* [WHAT YOU NEED TO DO] Reproduce verbatim the lines from the one containing "931x460 pixels. Task: Click" through the one containing "will [x=372, y=36].", inclusive, and output nothing else.

* [STORED RECORDS]
________
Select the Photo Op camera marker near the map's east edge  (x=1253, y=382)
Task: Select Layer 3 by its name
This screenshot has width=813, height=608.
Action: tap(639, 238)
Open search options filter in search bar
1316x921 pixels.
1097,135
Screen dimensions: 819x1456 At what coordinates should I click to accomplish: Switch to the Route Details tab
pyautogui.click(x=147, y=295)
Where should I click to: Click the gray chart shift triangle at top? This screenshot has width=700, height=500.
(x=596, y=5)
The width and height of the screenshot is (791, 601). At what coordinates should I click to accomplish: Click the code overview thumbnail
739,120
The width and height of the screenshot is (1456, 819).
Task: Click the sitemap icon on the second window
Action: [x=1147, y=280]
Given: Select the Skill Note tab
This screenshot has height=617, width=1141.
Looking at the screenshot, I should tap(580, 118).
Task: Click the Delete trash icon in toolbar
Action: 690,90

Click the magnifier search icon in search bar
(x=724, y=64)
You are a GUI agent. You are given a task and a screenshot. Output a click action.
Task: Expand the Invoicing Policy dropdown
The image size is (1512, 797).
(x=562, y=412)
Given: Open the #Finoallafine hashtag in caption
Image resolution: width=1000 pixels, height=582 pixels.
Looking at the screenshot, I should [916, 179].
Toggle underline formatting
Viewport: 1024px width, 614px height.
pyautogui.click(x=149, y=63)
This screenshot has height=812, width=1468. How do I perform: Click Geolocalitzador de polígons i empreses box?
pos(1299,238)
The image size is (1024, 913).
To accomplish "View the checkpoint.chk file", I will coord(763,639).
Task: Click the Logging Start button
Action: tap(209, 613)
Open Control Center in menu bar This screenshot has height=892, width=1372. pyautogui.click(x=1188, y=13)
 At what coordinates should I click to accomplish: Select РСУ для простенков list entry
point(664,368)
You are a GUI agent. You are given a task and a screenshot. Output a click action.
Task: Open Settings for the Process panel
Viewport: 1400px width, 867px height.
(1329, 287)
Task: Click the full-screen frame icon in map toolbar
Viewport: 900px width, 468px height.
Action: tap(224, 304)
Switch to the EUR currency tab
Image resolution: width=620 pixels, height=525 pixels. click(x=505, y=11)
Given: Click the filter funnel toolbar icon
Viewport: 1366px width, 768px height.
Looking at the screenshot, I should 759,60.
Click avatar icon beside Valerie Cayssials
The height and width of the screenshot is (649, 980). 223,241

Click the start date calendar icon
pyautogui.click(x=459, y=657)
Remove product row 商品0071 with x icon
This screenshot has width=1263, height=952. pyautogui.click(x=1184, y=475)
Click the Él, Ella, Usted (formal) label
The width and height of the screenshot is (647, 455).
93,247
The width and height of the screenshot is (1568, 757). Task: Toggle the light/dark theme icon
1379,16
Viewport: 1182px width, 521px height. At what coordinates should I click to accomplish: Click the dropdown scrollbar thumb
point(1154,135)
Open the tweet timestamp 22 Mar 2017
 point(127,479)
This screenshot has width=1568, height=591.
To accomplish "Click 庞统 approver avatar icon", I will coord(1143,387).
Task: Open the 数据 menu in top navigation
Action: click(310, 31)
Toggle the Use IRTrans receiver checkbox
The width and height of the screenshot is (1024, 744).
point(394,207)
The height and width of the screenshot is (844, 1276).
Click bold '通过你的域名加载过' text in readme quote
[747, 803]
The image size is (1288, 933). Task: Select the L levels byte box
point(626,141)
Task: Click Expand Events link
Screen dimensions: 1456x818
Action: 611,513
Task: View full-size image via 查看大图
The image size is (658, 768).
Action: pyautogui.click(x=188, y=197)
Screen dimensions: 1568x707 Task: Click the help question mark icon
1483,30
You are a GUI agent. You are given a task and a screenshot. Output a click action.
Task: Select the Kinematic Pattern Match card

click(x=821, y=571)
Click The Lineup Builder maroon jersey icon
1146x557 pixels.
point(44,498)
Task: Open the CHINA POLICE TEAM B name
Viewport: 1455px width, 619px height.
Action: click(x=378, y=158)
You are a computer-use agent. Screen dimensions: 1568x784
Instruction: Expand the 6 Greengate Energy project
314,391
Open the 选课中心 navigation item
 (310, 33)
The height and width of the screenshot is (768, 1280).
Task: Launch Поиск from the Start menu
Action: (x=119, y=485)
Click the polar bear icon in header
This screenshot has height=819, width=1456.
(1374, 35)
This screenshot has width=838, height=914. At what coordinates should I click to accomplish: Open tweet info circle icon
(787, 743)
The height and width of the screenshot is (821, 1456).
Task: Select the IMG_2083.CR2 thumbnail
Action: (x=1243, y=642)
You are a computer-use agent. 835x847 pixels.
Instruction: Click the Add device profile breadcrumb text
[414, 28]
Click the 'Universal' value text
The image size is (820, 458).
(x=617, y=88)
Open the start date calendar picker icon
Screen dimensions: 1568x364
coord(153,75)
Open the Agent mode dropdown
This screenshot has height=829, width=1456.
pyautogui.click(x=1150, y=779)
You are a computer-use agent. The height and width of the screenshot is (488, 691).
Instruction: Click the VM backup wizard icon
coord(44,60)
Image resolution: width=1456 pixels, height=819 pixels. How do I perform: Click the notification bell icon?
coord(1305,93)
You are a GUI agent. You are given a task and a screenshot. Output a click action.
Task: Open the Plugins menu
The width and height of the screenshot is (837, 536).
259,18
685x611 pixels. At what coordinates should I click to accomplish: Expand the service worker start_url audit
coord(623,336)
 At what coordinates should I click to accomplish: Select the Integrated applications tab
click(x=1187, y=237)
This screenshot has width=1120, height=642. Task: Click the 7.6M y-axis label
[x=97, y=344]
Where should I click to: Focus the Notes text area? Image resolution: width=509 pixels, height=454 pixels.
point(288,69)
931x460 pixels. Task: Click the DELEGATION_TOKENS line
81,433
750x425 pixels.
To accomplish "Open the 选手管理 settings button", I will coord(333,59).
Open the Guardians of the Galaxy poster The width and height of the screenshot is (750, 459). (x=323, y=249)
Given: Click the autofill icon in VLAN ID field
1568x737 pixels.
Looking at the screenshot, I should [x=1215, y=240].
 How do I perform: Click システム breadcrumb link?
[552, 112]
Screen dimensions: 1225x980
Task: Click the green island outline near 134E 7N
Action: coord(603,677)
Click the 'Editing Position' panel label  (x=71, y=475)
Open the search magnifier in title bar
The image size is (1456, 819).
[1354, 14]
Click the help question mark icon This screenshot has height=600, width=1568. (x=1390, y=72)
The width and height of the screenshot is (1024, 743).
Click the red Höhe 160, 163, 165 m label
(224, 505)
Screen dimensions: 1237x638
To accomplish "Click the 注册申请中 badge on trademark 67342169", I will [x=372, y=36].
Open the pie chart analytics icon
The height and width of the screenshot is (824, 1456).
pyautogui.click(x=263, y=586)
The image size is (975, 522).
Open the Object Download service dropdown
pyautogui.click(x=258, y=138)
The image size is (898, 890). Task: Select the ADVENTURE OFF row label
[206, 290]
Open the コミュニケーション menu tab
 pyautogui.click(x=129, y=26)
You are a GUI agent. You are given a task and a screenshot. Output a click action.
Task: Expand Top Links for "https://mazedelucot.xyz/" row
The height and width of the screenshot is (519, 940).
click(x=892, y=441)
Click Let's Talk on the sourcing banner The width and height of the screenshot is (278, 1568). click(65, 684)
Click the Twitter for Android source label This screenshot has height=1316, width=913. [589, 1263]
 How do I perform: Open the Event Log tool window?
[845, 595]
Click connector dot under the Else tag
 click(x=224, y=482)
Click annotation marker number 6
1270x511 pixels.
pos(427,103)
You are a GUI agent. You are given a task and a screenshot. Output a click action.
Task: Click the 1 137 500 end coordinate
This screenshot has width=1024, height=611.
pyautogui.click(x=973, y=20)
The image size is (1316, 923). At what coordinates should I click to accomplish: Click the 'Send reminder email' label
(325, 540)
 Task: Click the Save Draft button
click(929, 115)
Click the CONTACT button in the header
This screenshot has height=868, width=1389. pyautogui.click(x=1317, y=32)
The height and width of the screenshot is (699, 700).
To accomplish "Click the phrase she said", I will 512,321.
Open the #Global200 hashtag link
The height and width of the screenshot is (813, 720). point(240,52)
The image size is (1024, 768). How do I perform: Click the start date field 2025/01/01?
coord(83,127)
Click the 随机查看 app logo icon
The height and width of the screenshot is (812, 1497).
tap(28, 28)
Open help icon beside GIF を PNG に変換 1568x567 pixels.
________
* [RESPONSE TO THE EXERCISE]
931x460 pixels. Task: Click the DELEGATION_TOKENS line
81,433
750x425 pixels.
To accomplish "Open the 选手管理 settings button", I will coord(333,59).
Open the Guardians of the Galaxy poster The width and height of the screenshot is (750, 459). (x=323, y=249)
Given: Click the autofill icon in VLAN ID field
1568x737 pixels.
Looking at the screenshot, I should [x=1215, y=240].
 How do I perform: Click システム breadcrumb link?
[552, 112]
Screen dimensions: 1225x980
Task: Click the green island outline near 134E 7N
Action: coord(603,677)
Click the 'Editing Position' panel label  (x=71, y=475)
Open the search magnifier in title bar
The image size is (1456, 819).
[1354, 14]
Click the help question mark icon This screenshot has height=600, width=1568. (x=1390, y=72)
The width and height of the screenshot is (1024, 743).
Click the red Höhe 160, 163, 165 m label
(224, 505)
Screen dimensions: 1237x638
To accomplish "Click the 注册申请中 badge on trademark 67342169", I will [x=372, y=36].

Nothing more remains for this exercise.